— Start Material provided —
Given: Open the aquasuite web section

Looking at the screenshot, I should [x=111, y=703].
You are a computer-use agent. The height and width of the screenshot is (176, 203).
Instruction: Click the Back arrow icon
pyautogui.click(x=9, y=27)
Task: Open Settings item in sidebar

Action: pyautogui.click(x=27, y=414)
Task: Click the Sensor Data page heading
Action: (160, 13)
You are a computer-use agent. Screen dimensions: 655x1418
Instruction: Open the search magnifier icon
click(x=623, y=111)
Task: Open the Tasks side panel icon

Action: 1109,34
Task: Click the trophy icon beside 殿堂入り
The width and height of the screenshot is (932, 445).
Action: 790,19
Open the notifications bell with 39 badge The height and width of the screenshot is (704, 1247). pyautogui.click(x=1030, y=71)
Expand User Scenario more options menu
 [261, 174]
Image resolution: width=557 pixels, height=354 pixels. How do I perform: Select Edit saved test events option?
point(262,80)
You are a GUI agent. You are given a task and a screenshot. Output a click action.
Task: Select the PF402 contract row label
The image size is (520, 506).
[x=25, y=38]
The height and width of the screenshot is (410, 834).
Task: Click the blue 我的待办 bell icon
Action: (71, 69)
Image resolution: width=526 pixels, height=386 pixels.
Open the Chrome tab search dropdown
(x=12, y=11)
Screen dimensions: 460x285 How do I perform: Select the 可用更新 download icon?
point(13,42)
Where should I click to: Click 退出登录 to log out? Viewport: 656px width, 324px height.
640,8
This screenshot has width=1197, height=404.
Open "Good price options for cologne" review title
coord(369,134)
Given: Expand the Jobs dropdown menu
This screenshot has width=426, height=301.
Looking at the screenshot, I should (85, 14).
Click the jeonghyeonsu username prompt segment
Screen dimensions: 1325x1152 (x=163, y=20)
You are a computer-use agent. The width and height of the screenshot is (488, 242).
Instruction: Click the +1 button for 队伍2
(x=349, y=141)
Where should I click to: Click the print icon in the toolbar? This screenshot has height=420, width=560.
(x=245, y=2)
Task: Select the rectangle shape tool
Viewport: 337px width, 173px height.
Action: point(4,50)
— End Material provided —
[Instructions to follow]
Pick out each line of the data above that contains the string "pyautogui", and copy those lines in the order they appear.

[Task output]
pyautogui.click(x=9, y=27)
Action: pyautogui.click(x=27, y=414)
Open the notifications bell with 39 badge The height and width of the screenshot is (704, 1247). pyautogui.click(x=1030, y=71)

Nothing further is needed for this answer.